Grounds: the home inspector will inspect to the grounds to make sure there’s no evidence of standing water, verify proper drainage, check for any leaks and make sure that the driveways, sidewalks, walkways, septic tanks and downspouts are all working properly and are in good condition.
Structure: A home inspector will verify the ridge and fascia board lines, siding, foundation and window and door frames to verify if they are square, sagging, bold or level.
Exterior surfaces: Home inspectors will verify there is adequate clearance between the ground and wood siding materials, verify structural integrity on masonry, stucco, vinyl or aluminum siding, exterior paint and all exterior surfaces.
Windows and doors: Your home inspector will check for wood frames, joints around the frame, no broken glass or broken seals, and double checked the drip caps installed over Windows if applicable.
Roof: A thorough inspection of the roof is generally required, however, if a home inspector suggests an additional inspection with a qualified roof inspector or roof installer this is something to consider. Most home inspectors will checked that there is no evidence of leaks, that all of the shingles or composition shingles are intact, verify the gutters, flashings around chimneys and check for decay or stains.
Attic: If the home has an attic your home inspector should verify that there is no damage inside the attic and that it has adequate ventilation. Your inspector will check that there is no plumbing, exhaust or appliance vents terminating in the attic and that there is no electrical splices.
Interior rooms: This is where your home inspector will probably spend most of the time verifying that there are no significant cracks and that most items are in good working condition. They will rate the level of condition for heating and cooling sources in each room, adequate number of three-pronged electrical outlets in each room, light switches, fireplaces, working vents, appliances in the kitchen, leaks in bathrooms and verify that everything is in good working order. If there’s something that is not working or needs to be corrected, your home inspector will make note of it.

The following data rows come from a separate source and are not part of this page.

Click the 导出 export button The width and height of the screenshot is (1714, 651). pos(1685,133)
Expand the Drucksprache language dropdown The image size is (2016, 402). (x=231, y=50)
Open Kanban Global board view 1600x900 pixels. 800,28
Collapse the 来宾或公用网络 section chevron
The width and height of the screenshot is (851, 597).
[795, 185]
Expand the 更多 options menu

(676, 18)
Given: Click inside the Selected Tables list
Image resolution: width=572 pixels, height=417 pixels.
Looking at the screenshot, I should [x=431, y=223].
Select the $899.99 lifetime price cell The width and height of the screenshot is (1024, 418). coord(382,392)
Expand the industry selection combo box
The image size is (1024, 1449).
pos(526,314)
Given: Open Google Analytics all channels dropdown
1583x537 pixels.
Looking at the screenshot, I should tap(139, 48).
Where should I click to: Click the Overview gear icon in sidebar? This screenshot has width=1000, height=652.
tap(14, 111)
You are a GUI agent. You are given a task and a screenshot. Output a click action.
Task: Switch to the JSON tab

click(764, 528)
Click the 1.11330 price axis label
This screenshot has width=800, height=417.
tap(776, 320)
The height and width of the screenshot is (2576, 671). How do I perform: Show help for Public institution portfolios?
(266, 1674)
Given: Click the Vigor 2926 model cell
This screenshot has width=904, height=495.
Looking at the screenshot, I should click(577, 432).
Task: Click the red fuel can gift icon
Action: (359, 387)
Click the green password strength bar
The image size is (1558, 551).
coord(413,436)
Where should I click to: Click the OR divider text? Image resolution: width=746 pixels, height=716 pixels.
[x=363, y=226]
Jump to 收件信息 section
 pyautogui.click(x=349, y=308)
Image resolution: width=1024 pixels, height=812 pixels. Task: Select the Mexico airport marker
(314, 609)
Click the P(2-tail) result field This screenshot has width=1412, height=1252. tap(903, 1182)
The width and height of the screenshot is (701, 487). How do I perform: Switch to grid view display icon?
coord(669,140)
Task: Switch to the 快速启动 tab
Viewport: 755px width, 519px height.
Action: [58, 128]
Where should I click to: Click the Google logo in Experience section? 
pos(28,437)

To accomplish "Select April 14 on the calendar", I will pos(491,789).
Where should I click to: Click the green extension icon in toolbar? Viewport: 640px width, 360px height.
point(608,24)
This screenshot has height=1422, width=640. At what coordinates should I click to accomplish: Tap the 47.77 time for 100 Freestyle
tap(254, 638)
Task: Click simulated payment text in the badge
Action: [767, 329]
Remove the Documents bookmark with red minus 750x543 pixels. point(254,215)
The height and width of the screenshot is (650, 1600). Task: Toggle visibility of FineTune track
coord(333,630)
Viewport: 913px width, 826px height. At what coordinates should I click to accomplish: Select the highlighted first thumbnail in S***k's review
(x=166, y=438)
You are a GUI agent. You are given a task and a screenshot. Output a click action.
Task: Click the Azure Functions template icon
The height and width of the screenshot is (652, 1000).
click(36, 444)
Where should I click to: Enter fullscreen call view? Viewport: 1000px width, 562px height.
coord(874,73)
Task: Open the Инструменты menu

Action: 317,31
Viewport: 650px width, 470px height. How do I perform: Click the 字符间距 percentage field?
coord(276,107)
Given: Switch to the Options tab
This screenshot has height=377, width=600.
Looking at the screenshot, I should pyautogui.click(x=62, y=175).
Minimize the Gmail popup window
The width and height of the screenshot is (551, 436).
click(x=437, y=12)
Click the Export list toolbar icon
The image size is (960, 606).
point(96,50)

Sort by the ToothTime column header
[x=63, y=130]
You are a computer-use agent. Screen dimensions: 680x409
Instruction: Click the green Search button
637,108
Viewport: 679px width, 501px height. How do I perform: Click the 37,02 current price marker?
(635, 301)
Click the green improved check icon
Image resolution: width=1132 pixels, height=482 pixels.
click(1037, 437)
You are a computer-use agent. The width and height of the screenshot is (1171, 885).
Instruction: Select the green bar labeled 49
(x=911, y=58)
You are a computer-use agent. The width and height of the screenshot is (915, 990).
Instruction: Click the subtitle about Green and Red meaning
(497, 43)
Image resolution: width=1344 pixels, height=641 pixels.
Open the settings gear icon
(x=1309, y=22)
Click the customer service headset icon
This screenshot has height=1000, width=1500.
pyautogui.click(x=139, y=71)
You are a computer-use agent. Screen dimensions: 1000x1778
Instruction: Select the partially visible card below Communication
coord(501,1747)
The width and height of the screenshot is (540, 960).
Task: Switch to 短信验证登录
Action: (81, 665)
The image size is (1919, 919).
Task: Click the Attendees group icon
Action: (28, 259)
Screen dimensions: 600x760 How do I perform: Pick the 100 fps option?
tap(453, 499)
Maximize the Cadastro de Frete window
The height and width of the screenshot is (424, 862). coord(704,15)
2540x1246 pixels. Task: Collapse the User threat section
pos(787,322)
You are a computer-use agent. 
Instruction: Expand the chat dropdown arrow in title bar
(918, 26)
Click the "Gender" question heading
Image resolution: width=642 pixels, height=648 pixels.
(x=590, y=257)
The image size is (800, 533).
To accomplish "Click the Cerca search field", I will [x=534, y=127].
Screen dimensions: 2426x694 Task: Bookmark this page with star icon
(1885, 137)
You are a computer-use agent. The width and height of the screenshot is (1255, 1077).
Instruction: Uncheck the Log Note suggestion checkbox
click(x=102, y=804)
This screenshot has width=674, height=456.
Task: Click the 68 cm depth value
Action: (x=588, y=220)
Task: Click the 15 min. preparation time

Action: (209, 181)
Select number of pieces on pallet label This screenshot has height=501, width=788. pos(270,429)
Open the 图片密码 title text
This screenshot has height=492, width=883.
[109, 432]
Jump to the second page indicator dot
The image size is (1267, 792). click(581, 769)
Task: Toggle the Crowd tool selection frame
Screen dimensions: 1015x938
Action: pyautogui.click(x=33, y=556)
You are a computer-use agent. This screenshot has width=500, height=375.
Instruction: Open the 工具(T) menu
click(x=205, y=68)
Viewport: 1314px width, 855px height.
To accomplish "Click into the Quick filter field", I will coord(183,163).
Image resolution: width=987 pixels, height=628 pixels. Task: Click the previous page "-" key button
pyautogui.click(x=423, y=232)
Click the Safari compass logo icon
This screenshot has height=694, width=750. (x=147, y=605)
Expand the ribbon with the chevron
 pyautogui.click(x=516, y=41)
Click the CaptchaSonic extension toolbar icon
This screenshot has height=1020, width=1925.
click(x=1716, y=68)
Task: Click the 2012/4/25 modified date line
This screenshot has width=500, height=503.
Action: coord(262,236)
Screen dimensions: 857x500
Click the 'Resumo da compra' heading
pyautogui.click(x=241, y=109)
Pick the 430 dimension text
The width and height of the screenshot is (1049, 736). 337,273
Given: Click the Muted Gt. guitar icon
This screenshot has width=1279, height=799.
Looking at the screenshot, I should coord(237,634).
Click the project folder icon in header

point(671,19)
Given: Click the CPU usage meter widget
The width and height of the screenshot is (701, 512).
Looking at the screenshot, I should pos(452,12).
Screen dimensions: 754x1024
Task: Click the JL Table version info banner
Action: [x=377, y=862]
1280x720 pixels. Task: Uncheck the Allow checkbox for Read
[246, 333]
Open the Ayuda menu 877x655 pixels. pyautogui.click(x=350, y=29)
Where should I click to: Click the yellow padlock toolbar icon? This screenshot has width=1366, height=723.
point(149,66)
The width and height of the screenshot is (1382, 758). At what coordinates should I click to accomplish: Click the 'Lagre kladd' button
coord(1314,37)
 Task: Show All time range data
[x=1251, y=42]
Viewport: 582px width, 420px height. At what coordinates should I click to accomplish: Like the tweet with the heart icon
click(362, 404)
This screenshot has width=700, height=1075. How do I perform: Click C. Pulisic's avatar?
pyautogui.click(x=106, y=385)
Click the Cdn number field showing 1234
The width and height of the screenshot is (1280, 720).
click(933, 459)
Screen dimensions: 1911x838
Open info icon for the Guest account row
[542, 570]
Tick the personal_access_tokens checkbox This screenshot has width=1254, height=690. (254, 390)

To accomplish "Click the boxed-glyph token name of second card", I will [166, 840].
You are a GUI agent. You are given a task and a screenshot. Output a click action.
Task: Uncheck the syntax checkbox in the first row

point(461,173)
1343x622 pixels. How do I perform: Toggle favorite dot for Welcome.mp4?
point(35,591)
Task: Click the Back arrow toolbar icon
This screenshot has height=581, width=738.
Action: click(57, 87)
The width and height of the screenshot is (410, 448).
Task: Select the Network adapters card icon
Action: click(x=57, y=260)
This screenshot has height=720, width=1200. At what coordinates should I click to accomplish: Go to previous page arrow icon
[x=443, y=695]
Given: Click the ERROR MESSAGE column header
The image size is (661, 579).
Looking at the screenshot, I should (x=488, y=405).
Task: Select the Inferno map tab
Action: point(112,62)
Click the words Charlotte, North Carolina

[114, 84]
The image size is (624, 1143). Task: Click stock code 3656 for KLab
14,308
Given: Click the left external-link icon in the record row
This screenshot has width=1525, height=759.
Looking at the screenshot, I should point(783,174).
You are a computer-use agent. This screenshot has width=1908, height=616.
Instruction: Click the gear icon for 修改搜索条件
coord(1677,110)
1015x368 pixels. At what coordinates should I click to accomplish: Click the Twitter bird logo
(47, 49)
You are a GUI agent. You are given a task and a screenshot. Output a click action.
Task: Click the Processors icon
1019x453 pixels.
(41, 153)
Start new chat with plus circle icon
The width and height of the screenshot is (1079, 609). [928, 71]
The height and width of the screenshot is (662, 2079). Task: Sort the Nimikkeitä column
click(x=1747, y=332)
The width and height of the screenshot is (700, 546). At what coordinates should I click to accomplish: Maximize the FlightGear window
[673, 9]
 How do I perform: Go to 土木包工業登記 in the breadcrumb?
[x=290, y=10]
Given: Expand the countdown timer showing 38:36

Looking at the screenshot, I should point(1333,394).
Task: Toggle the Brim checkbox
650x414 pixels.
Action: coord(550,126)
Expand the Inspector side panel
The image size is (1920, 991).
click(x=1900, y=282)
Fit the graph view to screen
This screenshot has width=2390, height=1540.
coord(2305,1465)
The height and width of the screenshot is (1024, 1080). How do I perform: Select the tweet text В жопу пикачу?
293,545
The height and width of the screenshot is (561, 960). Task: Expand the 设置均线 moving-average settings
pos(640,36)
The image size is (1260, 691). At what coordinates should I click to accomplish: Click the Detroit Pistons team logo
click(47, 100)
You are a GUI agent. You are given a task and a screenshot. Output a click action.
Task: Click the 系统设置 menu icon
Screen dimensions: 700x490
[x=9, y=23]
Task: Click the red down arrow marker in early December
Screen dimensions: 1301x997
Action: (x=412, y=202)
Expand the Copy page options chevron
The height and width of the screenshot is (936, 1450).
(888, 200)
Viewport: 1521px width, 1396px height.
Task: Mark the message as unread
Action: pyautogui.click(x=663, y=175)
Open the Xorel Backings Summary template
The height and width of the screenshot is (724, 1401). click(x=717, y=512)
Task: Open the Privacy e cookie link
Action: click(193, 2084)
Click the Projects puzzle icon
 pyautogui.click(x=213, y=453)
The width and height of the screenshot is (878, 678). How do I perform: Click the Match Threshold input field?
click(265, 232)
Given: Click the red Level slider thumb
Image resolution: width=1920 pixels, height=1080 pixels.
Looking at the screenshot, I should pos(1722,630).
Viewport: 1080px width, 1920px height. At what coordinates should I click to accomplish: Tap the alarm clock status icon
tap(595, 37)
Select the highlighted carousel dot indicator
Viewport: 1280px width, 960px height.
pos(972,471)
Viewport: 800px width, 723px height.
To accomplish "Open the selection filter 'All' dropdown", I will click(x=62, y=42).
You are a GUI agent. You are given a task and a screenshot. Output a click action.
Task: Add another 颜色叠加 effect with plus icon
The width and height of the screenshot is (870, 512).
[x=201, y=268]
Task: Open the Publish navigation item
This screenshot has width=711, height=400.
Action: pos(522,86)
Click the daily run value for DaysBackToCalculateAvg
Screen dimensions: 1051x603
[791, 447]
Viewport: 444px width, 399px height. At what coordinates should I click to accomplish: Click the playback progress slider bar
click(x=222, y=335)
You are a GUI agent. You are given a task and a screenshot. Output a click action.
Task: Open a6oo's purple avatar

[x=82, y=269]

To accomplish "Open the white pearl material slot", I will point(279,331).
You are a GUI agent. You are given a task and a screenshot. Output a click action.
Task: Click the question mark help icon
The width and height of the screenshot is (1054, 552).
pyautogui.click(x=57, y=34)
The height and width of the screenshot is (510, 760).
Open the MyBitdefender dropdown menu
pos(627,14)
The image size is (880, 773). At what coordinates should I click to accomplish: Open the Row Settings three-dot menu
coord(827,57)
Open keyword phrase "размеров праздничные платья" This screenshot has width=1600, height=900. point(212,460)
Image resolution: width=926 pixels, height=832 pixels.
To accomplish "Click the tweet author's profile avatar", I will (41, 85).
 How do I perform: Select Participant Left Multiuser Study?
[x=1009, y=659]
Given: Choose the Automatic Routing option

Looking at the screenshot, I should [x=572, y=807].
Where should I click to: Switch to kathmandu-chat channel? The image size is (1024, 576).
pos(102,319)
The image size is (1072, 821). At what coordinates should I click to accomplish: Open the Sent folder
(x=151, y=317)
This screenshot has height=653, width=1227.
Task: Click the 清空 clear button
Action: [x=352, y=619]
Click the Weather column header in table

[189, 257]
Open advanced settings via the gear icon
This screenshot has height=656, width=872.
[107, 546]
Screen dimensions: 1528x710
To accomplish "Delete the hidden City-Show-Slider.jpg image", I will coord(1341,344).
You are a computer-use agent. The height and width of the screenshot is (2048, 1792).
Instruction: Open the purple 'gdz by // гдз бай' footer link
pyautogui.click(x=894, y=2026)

Basement and crawl space: If the home has a basement, the inspector will check that there is no evidence of moisture or exposed foundation and that everything is been insulated properly. In crawl spaces, inspectors will verify adequate ventilation, no evidence of insect or pest damage and a proper insulation between crawl spaces and heating areas and no evidence of moisture.
Plumbing and electricity will be checked on both interior and exterior rooms and locations in the inspector will verify that everything is up to code. Heating and cooling systems will be checked and items such as smoke detectors and carbon monoxide detectors will be verified that they are in good working order and that there are enough for the size of the home.
Each home is different but most home inspectors have a good checklist of items that must be inspected. For more information or for Clermont real estate tips and properties, browse the website or call me for personalized service.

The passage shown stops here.